:: GOAL ::
Reproduce the passage on the plumber's Facebook ad results word for word, from "What he lost" to "own hour-of-day report.".

* START TEXT EXCERPT *

Disabling Audience Network is one checkbox at the ad-set level. The plumber did it the same afternoon he set dayparting. Combined with the schedule restriction, his CPL dropped from $71 to $48 inside 30 days.

Text Sully: "show Facebook ads spend by placement (Feed vs Audience Network vs Stories) for the last 90 days, ranked by cost per booked job"

What he lost by killing overnight delivery

Volume dropped. Forty-one percent of spend out of the system meant form submissions dropped from 94 per month to 58. On paper, fewer leads.

But cost per booked job dropped from $301 to $198. Booked jobs held flat at around 27 per month because the lost overnight leads had almost never been booking anyway. The plumber was paying $1,968 less per month and booking the same number of jobs.

This is the pattern every dayparting case study shows. Jon Loomer's "should you run ads on a schedule" piece cites contractor accounts that cut CPL 20 to 35 percent by tightening delivery to business hours. [Jon Loomer] Not everyone reads the guide. Everyone can still read their own hour-of-day report.

* END TEXT EXCERPT *
* START DATA PROVIDED *

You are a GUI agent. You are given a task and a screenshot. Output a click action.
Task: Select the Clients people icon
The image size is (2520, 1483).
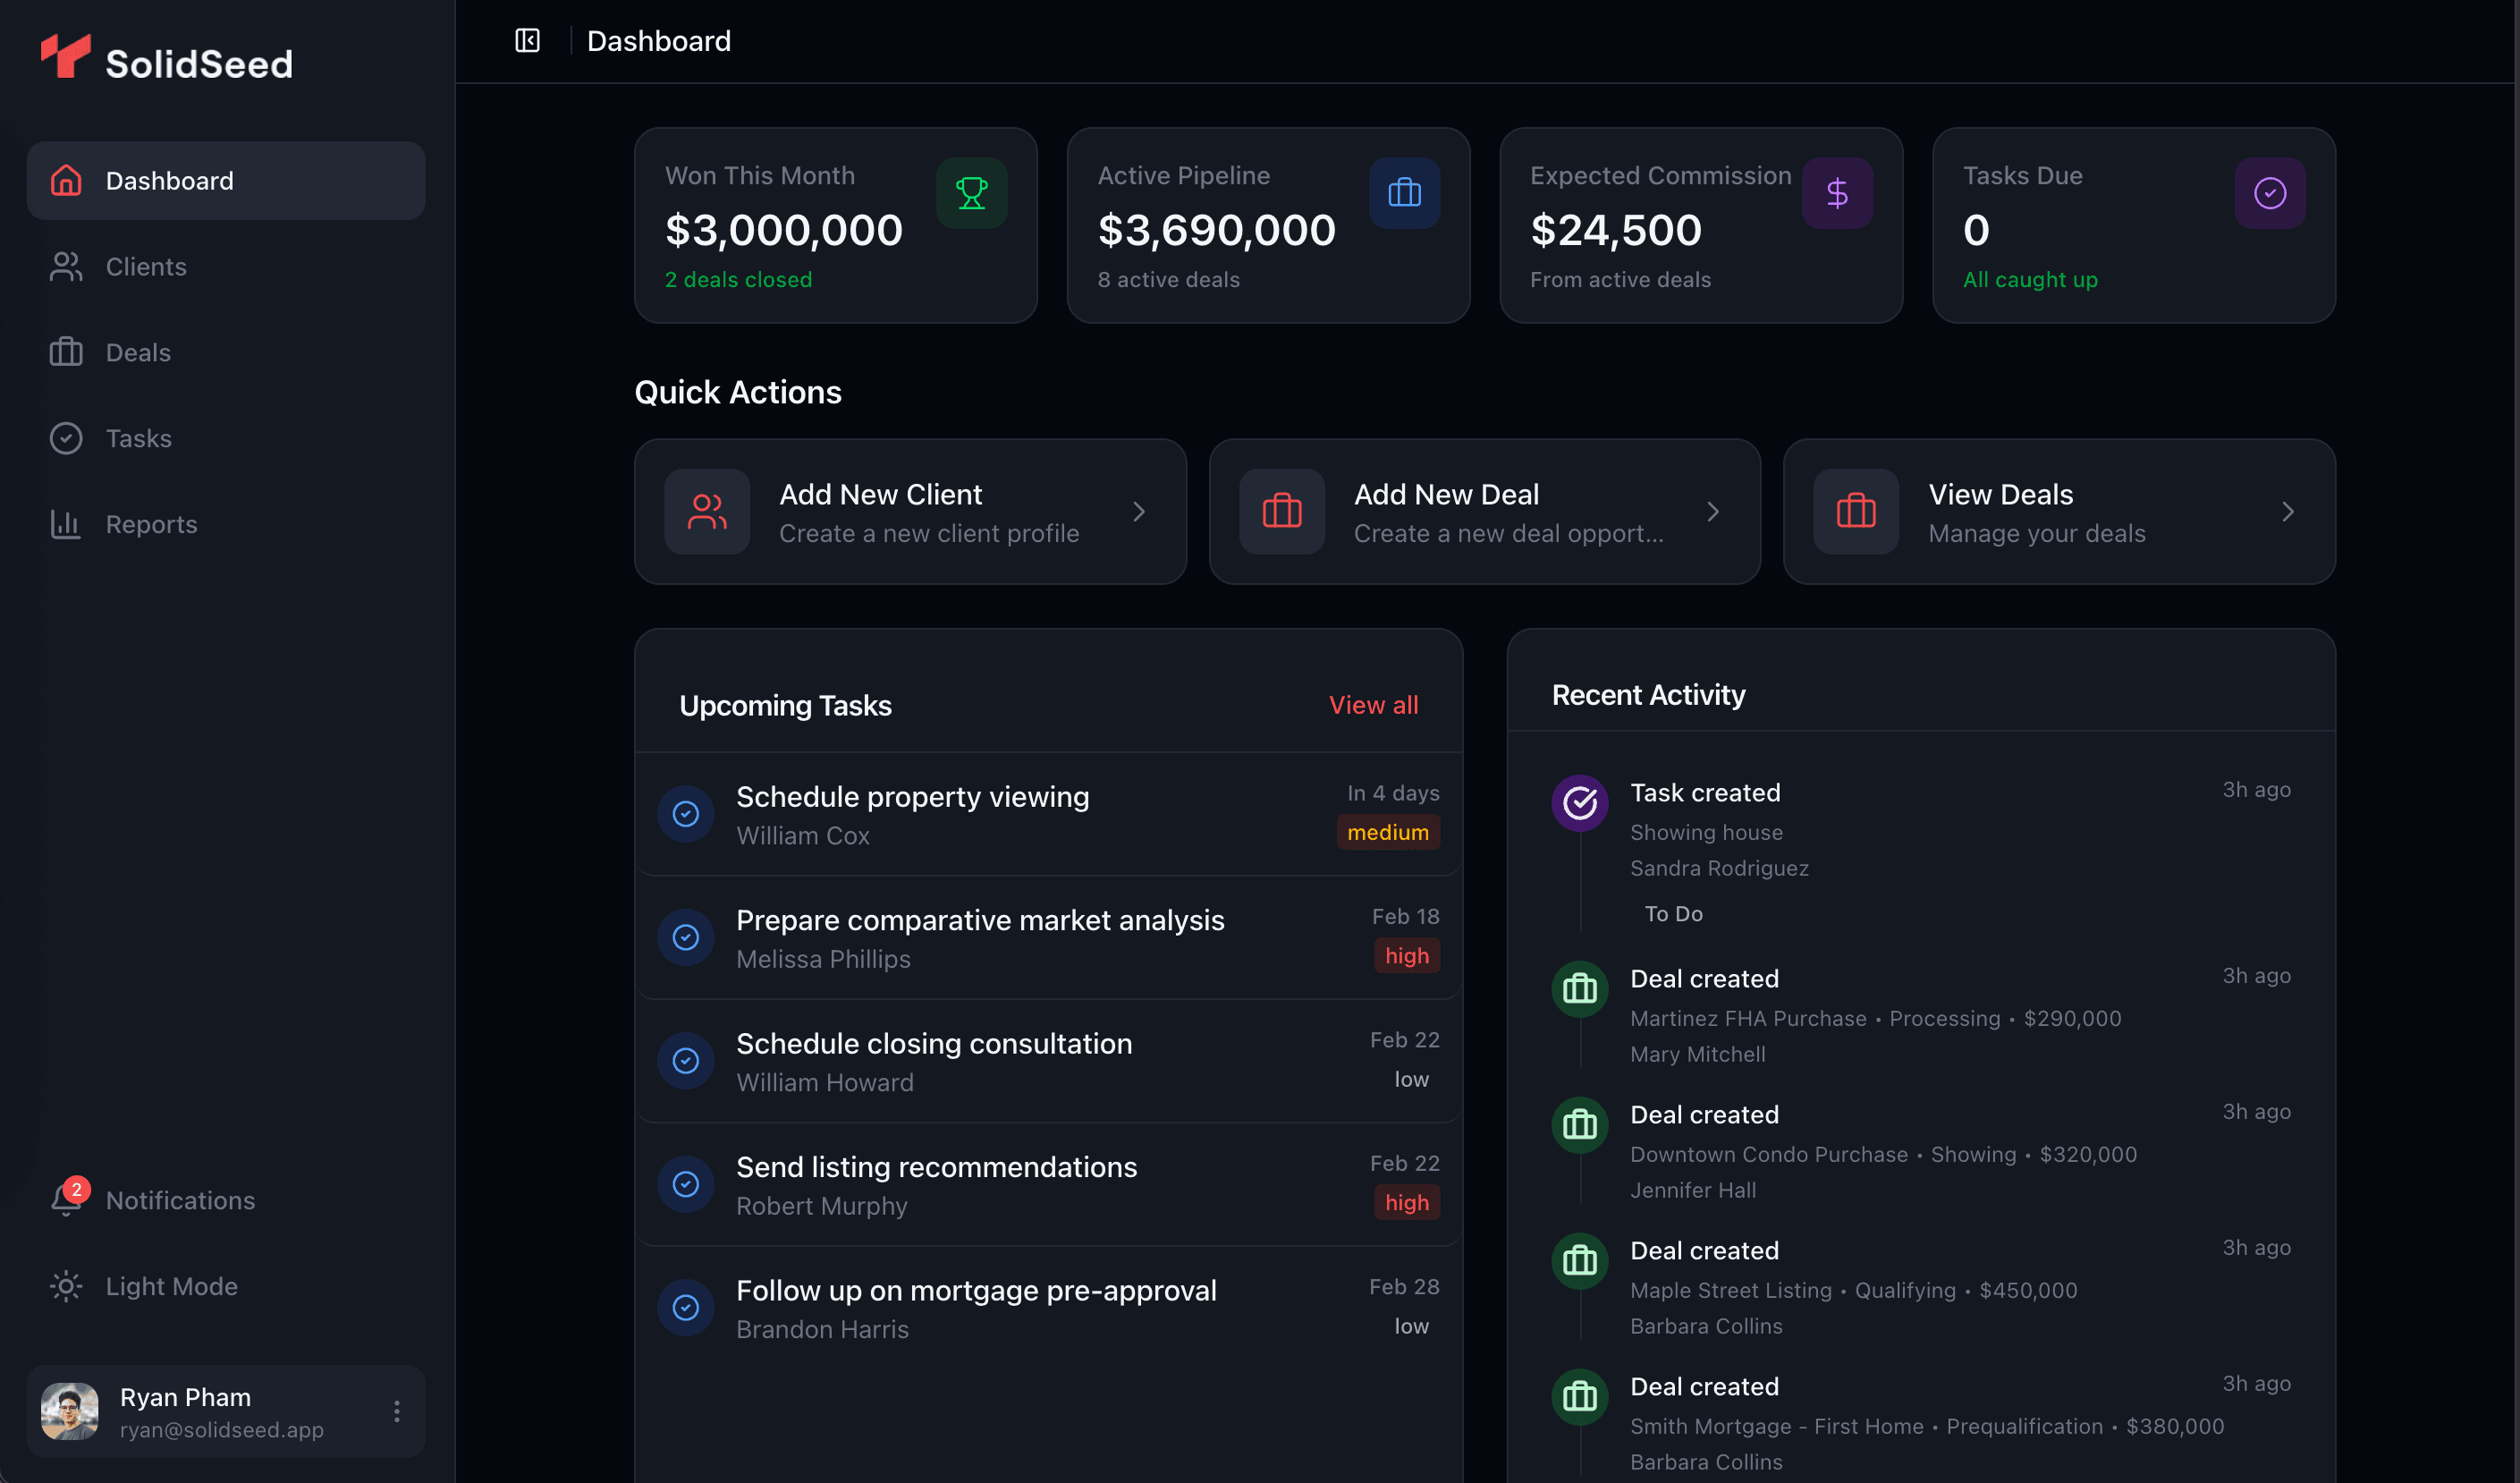click(65, 266)
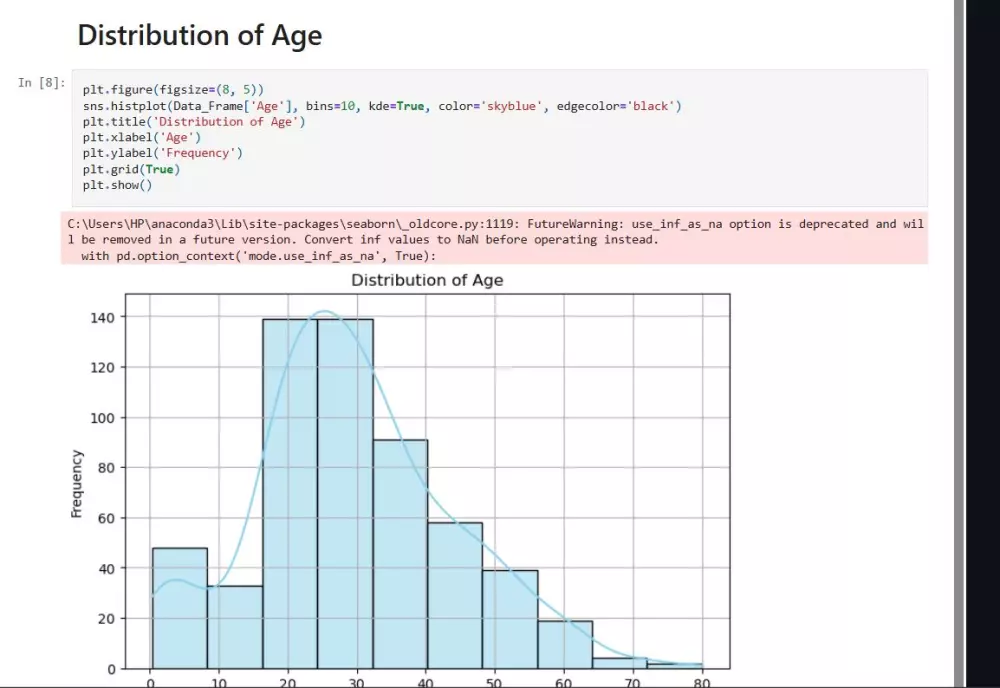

* END DATA PROVIDED *

:: SOLUTION BELOW ::
What he lost by killing overnight delivery

Volume dropped. Forty-one percent of spend out of the system meant form submissions dropped from 94 per month to 58. On paper, fewer leads.

But cost per booked job dropped from $301 to $198. Booked jobs held flat at around 27 per month because the lost overnight leads had almost never been booking anyway. The plumber was paying $1,968 less per month and booking the same number of jobs.

This is the pattern every dayparting case study shows. Jon Loomer's "should you run ads on a schedule" piece cites contractor accounts that cut CPL 20 to 35 percent by tightening delivery to business hours. [Jon Loomer] Not everyone reads the guide. Everyone can still read their own hour-of-day report.